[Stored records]
******************************
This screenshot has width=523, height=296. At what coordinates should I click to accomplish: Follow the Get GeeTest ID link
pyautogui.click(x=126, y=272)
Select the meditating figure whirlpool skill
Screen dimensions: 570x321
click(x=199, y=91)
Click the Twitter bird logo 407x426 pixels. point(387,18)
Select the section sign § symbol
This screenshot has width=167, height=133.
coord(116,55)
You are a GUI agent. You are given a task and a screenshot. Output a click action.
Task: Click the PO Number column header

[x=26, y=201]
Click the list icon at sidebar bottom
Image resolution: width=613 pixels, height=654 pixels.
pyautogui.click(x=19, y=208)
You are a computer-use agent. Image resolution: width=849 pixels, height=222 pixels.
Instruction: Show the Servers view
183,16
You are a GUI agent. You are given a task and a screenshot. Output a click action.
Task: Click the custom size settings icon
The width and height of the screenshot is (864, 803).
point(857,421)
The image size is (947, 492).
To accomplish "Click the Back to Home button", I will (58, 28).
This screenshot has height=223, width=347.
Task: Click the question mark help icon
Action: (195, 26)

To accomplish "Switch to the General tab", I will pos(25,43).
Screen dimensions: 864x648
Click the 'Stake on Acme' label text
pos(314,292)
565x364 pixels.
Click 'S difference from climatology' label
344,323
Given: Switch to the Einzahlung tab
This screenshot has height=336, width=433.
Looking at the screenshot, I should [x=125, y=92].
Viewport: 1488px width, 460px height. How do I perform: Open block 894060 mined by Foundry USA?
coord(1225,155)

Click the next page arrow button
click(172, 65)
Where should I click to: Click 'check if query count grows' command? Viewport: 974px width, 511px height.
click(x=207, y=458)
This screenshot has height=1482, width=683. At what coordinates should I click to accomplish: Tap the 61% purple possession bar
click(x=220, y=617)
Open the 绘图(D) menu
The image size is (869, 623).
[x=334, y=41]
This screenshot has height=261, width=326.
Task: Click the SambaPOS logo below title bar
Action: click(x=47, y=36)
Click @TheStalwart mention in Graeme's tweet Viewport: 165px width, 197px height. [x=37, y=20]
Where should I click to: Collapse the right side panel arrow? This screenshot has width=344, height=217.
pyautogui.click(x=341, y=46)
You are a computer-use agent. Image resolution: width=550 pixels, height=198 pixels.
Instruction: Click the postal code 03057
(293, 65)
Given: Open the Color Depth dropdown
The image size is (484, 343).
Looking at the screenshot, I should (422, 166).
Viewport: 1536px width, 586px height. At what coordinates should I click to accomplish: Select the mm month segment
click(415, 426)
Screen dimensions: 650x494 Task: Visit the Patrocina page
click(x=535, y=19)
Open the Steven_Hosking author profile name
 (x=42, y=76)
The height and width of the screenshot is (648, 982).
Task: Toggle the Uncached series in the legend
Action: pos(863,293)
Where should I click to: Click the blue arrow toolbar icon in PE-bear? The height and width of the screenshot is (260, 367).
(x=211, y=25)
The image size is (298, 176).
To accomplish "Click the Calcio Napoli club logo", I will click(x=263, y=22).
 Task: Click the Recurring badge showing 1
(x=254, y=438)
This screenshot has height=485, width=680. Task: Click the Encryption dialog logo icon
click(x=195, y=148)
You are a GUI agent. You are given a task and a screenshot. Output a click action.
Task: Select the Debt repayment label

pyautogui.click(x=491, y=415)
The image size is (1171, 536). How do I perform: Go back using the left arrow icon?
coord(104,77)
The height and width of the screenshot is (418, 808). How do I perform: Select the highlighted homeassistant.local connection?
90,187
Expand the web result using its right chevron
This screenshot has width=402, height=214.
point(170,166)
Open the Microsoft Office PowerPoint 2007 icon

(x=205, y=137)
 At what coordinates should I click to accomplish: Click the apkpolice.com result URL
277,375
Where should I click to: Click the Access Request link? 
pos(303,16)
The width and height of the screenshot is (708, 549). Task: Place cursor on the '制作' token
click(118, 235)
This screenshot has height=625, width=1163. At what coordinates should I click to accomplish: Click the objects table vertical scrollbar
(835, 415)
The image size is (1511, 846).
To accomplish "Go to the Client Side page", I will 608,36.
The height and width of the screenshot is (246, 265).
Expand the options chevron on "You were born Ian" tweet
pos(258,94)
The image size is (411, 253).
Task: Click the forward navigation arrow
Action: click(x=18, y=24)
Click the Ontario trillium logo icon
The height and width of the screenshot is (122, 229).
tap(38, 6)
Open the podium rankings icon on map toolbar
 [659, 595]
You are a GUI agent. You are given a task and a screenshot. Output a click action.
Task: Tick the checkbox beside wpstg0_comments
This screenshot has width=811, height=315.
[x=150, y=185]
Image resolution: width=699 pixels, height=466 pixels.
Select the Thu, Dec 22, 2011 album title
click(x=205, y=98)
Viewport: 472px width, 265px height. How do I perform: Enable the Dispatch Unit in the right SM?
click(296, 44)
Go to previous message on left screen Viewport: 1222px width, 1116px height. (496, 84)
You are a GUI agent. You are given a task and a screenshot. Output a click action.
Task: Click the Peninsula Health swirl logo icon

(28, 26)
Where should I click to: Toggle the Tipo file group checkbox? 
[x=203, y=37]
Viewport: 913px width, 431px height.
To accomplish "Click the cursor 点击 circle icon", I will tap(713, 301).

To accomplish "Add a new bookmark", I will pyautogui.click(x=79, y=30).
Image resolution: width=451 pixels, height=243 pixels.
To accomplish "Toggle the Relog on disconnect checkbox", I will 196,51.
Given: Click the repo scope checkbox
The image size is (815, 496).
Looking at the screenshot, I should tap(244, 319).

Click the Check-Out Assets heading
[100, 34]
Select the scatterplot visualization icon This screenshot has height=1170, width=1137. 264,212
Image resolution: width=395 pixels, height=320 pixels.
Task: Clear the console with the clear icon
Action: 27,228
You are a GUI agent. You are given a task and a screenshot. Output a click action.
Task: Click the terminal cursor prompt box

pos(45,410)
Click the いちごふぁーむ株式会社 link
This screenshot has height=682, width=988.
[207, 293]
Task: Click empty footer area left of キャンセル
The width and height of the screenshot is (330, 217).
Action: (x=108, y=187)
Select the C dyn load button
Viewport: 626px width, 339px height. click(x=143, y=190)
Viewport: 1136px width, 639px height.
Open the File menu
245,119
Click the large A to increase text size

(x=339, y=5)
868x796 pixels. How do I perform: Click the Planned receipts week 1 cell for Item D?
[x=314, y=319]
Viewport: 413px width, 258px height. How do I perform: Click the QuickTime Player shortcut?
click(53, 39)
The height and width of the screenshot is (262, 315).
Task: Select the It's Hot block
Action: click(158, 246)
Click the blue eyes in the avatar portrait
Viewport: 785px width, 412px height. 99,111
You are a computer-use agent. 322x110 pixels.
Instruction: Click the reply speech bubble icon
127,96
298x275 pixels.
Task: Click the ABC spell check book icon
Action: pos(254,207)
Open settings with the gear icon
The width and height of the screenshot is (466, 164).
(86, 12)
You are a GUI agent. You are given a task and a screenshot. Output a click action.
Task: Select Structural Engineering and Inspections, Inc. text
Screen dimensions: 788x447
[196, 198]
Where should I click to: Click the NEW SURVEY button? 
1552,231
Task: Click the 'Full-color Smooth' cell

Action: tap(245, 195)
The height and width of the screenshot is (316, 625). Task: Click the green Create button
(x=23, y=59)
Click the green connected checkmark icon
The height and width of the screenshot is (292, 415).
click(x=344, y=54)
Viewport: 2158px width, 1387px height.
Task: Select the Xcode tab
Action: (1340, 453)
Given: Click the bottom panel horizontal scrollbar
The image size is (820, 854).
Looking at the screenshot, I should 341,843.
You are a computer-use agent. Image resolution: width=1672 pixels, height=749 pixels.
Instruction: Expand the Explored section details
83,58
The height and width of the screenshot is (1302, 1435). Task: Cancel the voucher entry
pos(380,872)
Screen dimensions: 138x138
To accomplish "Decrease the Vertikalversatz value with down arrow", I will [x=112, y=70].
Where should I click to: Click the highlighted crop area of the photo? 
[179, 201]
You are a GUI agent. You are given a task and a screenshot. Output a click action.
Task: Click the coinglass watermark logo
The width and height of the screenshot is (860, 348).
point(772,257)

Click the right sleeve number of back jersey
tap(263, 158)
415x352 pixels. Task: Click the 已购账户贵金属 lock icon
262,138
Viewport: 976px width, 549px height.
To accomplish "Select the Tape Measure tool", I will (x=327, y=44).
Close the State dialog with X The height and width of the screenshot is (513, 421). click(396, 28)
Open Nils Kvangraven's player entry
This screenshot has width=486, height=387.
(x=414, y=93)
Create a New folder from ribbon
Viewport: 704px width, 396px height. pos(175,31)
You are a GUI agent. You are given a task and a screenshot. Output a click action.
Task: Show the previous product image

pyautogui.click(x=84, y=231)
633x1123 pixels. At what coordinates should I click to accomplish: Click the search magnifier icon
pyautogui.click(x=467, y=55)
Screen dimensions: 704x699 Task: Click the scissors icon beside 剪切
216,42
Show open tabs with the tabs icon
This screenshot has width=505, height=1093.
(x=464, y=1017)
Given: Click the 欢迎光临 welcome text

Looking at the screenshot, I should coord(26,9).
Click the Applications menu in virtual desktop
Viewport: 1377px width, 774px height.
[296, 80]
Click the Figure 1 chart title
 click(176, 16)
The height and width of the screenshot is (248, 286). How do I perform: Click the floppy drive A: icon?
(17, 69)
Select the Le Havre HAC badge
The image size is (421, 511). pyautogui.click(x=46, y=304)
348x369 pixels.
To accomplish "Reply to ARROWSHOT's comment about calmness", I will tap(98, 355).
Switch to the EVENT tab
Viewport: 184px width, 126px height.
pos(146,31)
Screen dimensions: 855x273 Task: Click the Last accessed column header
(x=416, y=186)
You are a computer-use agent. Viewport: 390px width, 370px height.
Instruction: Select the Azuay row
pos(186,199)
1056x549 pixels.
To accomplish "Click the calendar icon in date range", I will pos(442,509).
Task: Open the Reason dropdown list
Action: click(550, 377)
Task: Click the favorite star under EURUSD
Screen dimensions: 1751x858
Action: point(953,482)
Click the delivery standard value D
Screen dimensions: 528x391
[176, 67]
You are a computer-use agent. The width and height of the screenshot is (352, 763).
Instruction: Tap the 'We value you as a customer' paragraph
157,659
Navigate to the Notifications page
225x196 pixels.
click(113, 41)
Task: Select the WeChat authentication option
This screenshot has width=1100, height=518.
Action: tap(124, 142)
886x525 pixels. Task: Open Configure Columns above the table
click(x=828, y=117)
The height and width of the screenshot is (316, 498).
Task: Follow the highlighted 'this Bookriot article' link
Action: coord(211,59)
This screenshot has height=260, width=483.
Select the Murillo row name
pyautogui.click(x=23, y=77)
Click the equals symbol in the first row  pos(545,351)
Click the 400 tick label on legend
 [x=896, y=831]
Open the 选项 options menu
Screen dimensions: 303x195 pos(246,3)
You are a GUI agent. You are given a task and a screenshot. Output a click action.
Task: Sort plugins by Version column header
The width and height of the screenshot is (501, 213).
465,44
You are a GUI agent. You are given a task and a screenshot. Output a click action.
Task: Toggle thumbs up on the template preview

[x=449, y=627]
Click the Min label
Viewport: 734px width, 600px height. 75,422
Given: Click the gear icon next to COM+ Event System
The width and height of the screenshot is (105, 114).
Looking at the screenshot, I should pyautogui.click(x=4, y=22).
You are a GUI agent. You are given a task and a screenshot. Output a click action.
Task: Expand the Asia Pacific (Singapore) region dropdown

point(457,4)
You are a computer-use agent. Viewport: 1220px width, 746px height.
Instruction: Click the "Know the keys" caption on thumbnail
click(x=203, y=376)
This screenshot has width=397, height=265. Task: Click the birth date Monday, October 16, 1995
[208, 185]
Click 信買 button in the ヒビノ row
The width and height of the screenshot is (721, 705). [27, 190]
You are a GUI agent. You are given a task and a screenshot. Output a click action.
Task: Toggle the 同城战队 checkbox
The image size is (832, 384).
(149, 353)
******************************
TASK BRIEF ▸
Within the entries above, how many lines include the word "computer"? Respond with the number only.

TASK OUTPUT ▸
7